Report: Hizbullah Drone Renews Hariri Investigation Interest in Israeli Link to Crime

Hizbullah chief Sayyed Hassan Nasrallah's acknowledgment of the party's possession of a drone has renewed interest in the possible Israeli involvement in the 2005 assassination of former Prime Minister Rafik Hariri, reported the daily An Nahar on Sunday.

Sources following the investigation noted to the daily Nasrallah's 2010 conference during which he presented images obtained from Israeli drones that followed the slain former premier's travel route in Lebanon.

He had stated during the August 9, 2010, conference that Hizbullah technicians succeeded in breaking the code of the drones and obtain the images they had photographed.

The investigation team in Hariri's murder had demanded that Hizbullah present this “evidence” to the Special Tribunal for Lebanon, but the party had refused under the excuse that it does not recognize the international investigation, said the sources.
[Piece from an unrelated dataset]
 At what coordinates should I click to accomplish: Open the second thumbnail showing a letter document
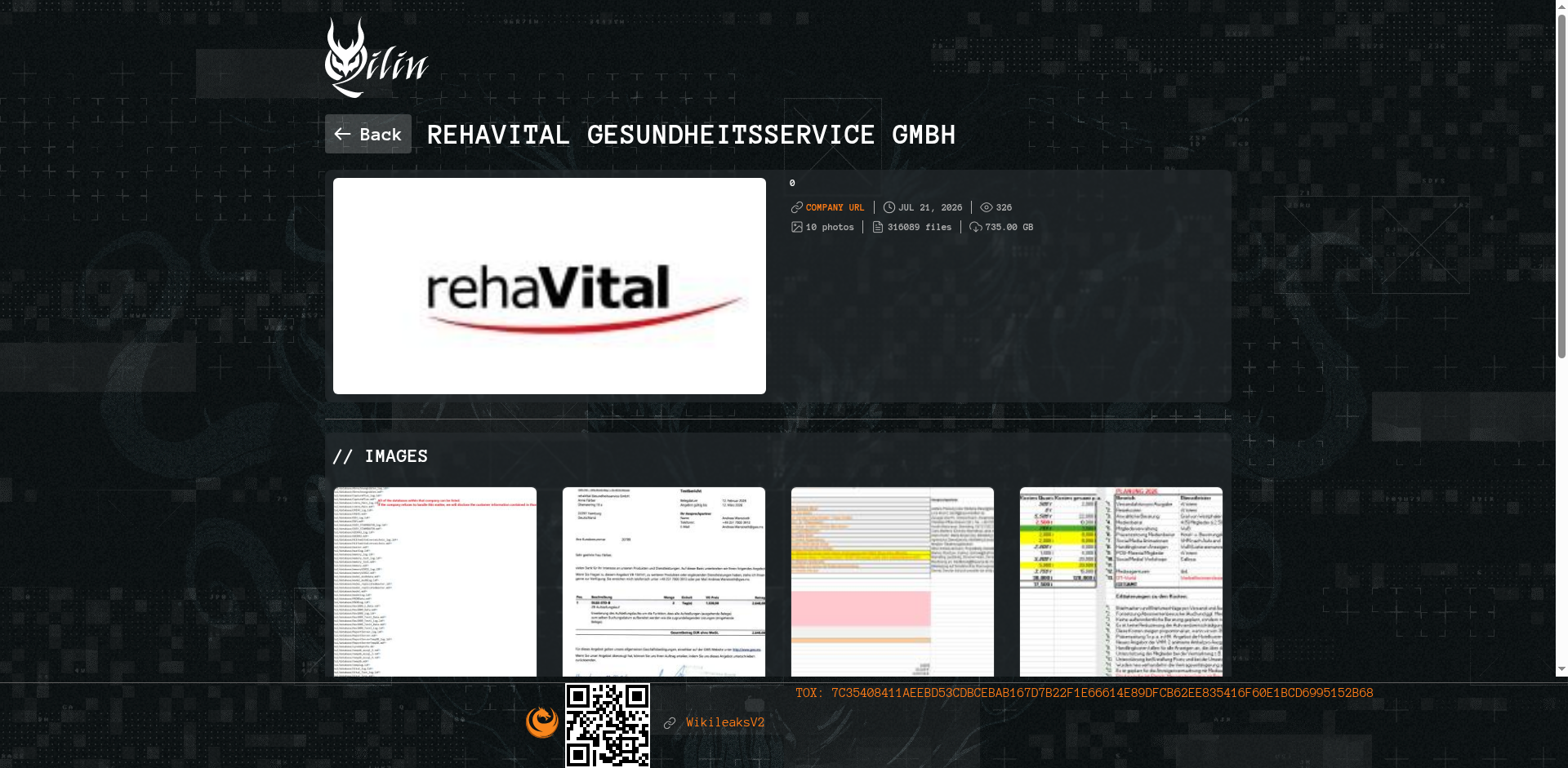coord(664,582)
The party is still awaiting that the Lebanese judiciary look into Hariri's assassination, they added.

It had also presented a copy of Nasrallah's press conference to then General Prosecutor Saeed Mirza who in turn handed it over to then STL Prosecutor Judge Daniel Bellemare, they continued.

An Nahar reported that Israel had once acknowledged that Hizbullah could infiltrate its drones, but only those produced before 1997.

The Israeli authorities said that the images presented by Nasrallah in his August 2010 press conference were taken during different dates and possibly from the internet.

It is not unlikely that the international investigation would request information from various countries on Hizbullah's drone, the sources told the daily.

During the August press conference, Nasrallah showed several clips, each minutes long and undated, showing aerial views of the coastline off west Beirut on various days prior to the Hariri assassination.

Nasrallah, who has accused Israel of the February 14, 2005 bombing which killed Hariri and 22 other people, said the footage was intercepted from Israeli MK surveillance aircraft.

Hizbullah's chief said the images were not "conclusive evidence" but noted that his party had no offices, positions or presence in the areas under surveillance that could have been of interest to its Israeli foes.

The alleged Israeli cameras panned across the Hamra district, Hariri's residences in west Beirut and parliament, his last stop before the killing in a seafront bomb blast.